• _Work task_: Find the line below with "Task: Choose 万能钥匙 in the dropdown list". Print it and every line after it exactly, through the last line, leaving out the pictures.
START Records for this exercise
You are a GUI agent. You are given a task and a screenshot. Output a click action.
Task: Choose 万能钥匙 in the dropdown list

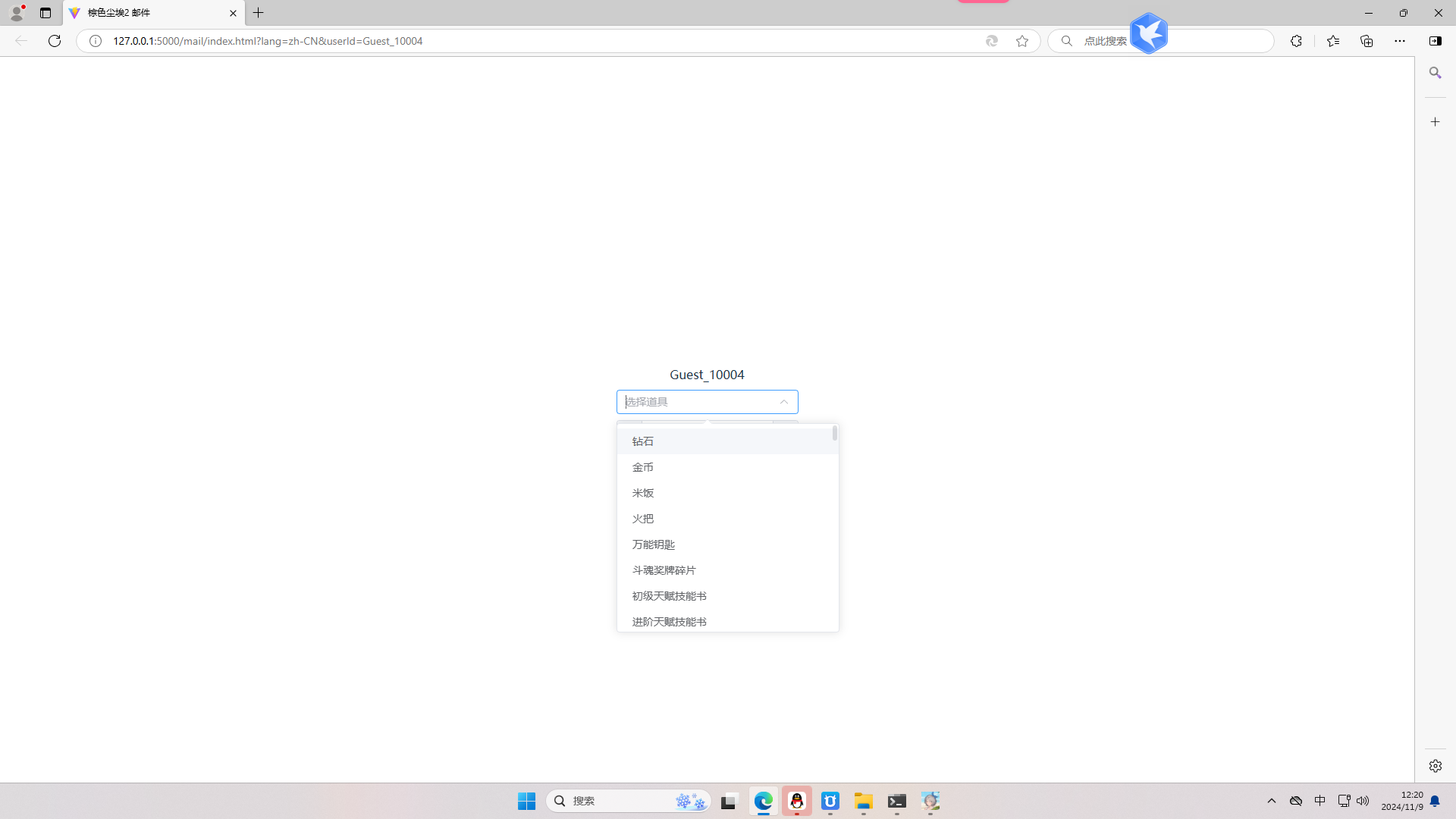654,544
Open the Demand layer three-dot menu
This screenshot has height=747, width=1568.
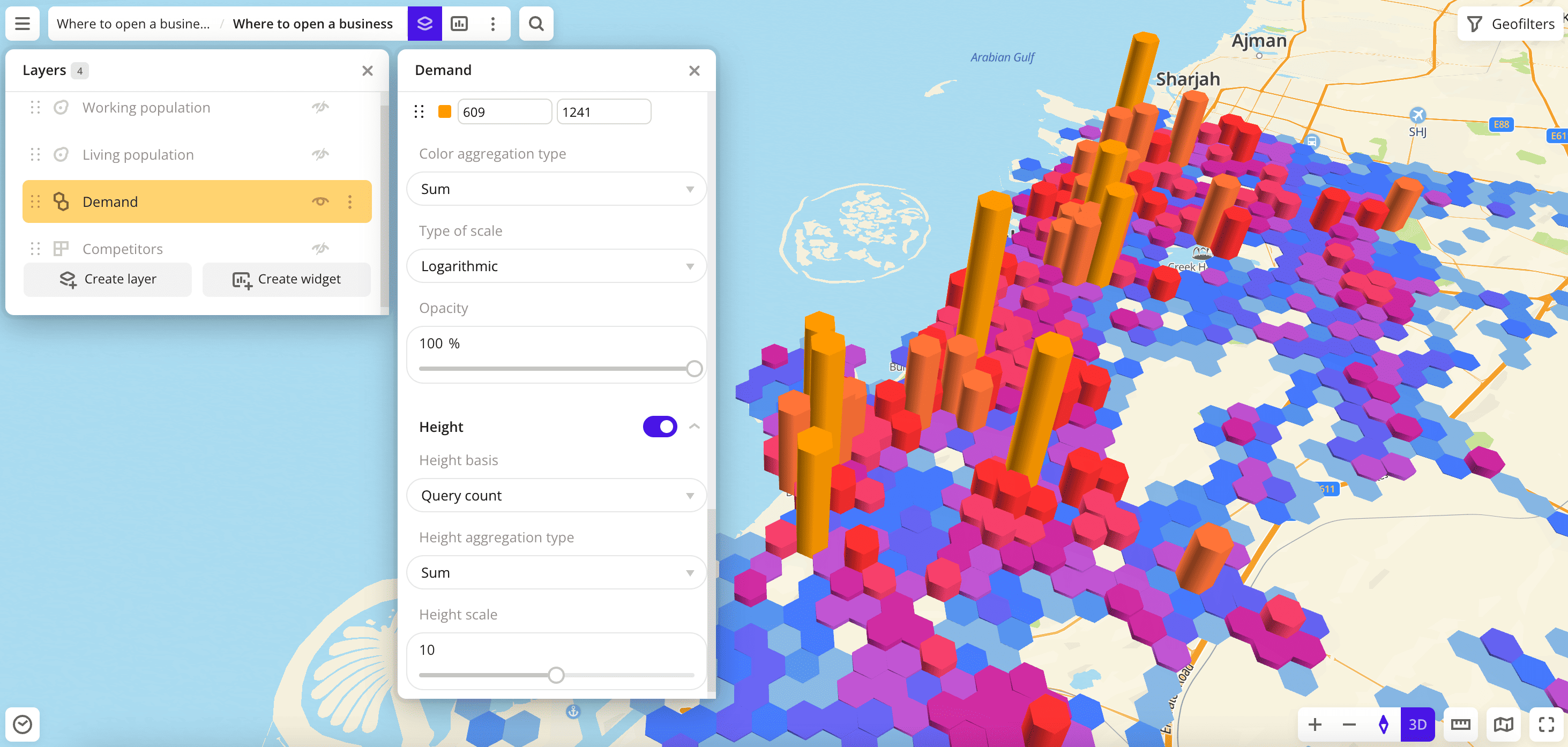349,201
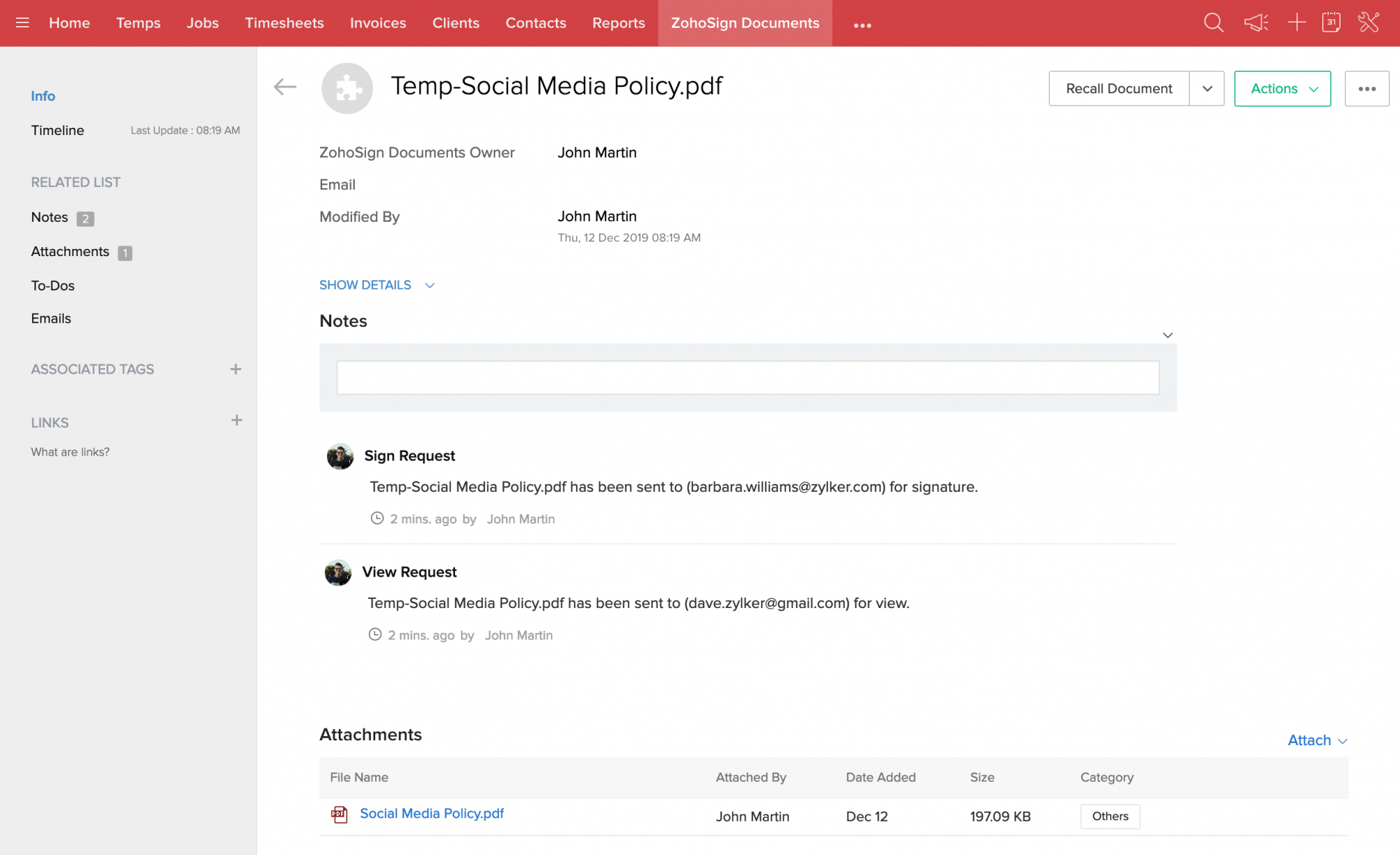Open the Attach dropdown

click(x=1317, y=740)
END Records for this exercise
• _Task response_:
Task: Choose 万能钥匙 in the dropdown list

654,544
Open the Demand layer three-dot menu
This screenshot has height=747, width=1568.
349,201
Open the Attach dropdown

click(x=1317, y=740)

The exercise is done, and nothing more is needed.